--- Record excerpts Enclosed Below ---

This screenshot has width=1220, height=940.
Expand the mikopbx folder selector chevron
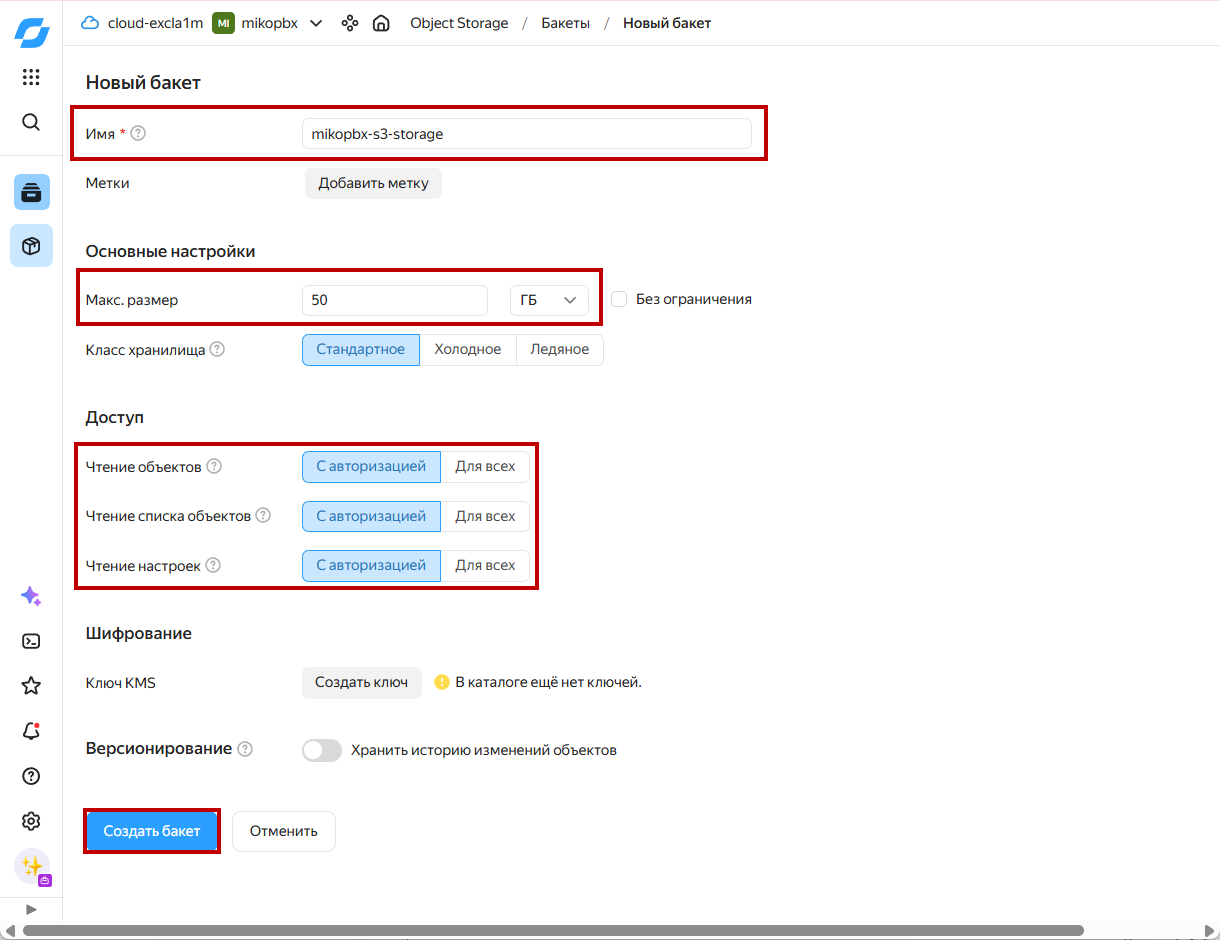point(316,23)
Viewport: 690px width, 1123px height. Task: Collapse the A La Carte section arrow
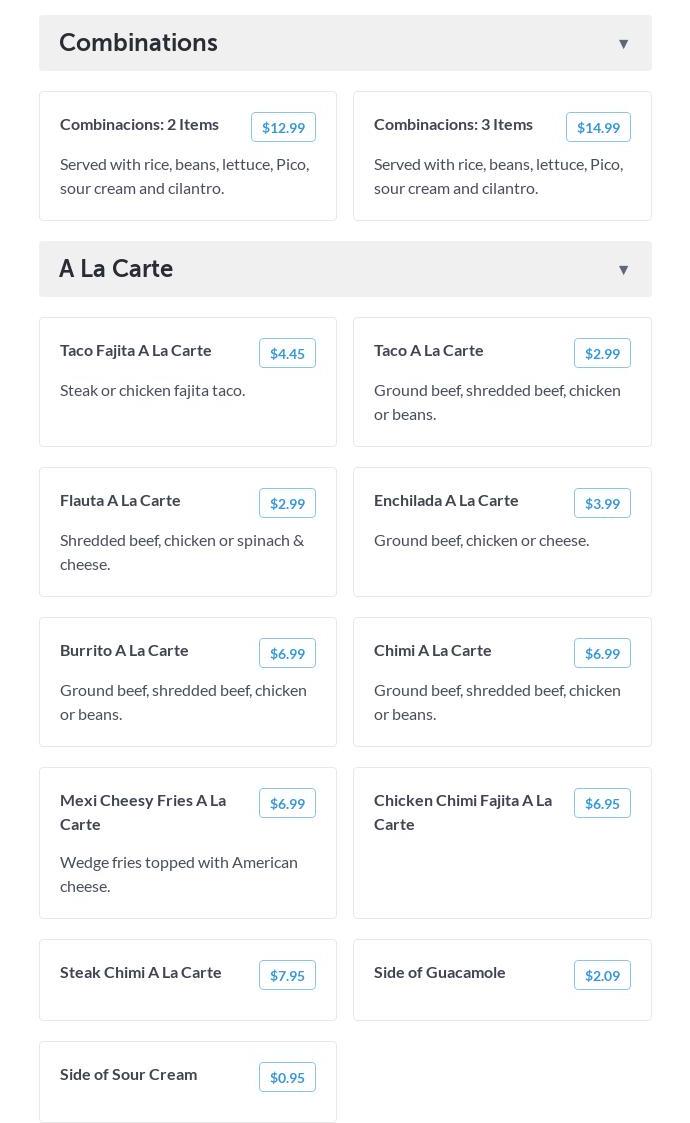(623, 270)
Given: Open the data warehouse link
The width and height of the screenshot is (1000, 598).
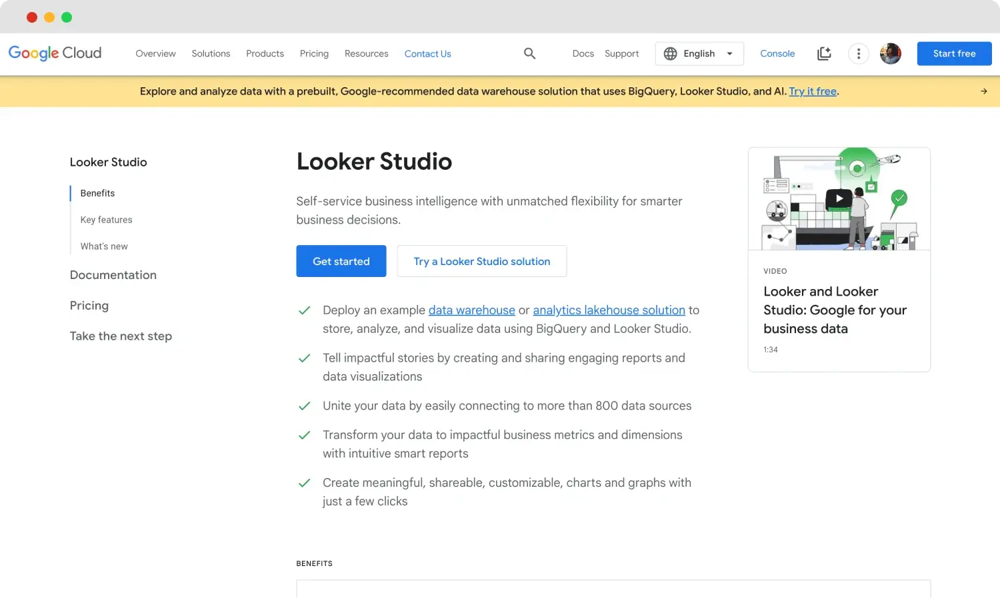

--- End of Enclosed Record excerpts ---

Instructions to follow: Retype the records above exactly, pictures omitted.

Answer:
This screenshot has width=1220, height=940.
Expand the mikopbx folder selector chevron
point(316,23)
Viewport: 690px width, 1123px height. Task: Collapse the A La Carte section arrow
(623, 270)
Given: Open the data warehouse link
The width and height of the screenshot is (1000, 598).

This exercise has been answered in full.